As I mentioned in Why does the latency of the sqrtsd instruction change based on the input? Intel processors

This ISA design wart is thanks to Intel optimizing for the short term with SSE1 on Pentium III. P3 handled 128-bit registers internally as two 64-bit halves. Leaving the upper half unmodified let scalar instructions decode to a single uop. (But that still gives PIII sqrtss a false dependency). AVX finally lets us avoid this with vsqrtsd %src,%src, %dst at least for register sources if not memory, and similarly vcvtsi2sd %eax, %cold_reg, %dst for the similarly near-sightedly designed scalar int->fp conversion instructions.
(GCC missed-optimization reports: ~~80586~~, ~~89071~~, 80571.)

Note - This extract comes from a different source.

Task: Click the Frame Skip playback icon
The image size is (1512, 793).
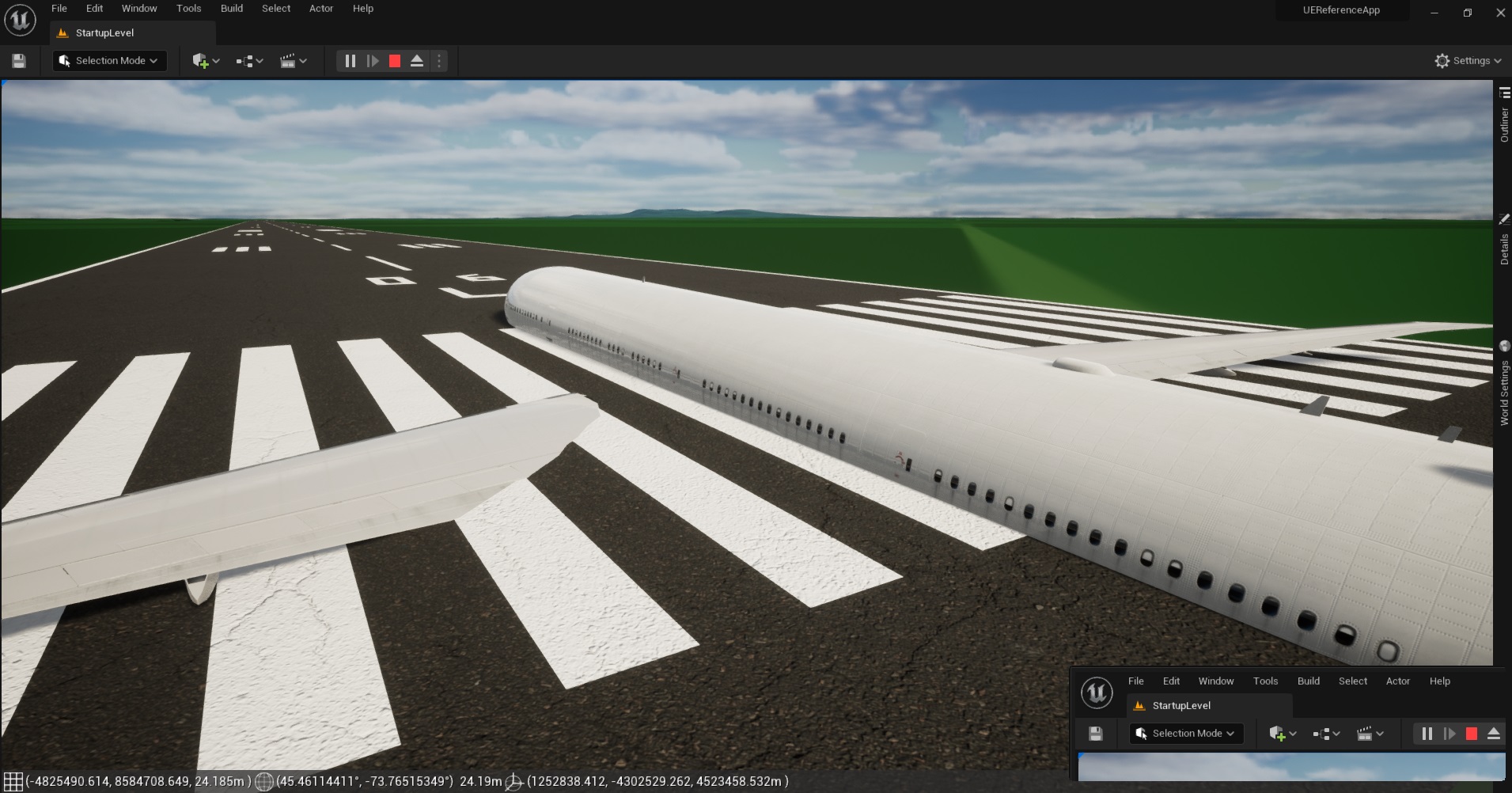Action: [372, 60]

If cvtsi2ss/sd had zeroed the upper elements of registers we wouldn't have this stupid problem / wouldn't need to sprinkle xor-zeroing instruction around; thanks Intel. (Another strategy is to use SSE2 movd %eax, %xmm0 which does zero-extend, then packed int->fp conversion which operates on the whole 128-bit vector. This can break even for float where the int->fp scalar conversion is 2 uops, and the vector strategy is 1+1. But not double where the int->fp packed conversion costs a shuffle + FP uop.)

This is exactly the problem that AMD64 avoided by making writes to 32-bit integer registers implicitly zero-extend to the full 64-bit register instead of leaving it unmodified (aka merging). Why do x86-64 instructions on 32-bit registers zero the upper part of the full 64-bit register? (writing 8 and 16-bit registers do cause false dependencies on AMD CPUs, and Intel since Haswell).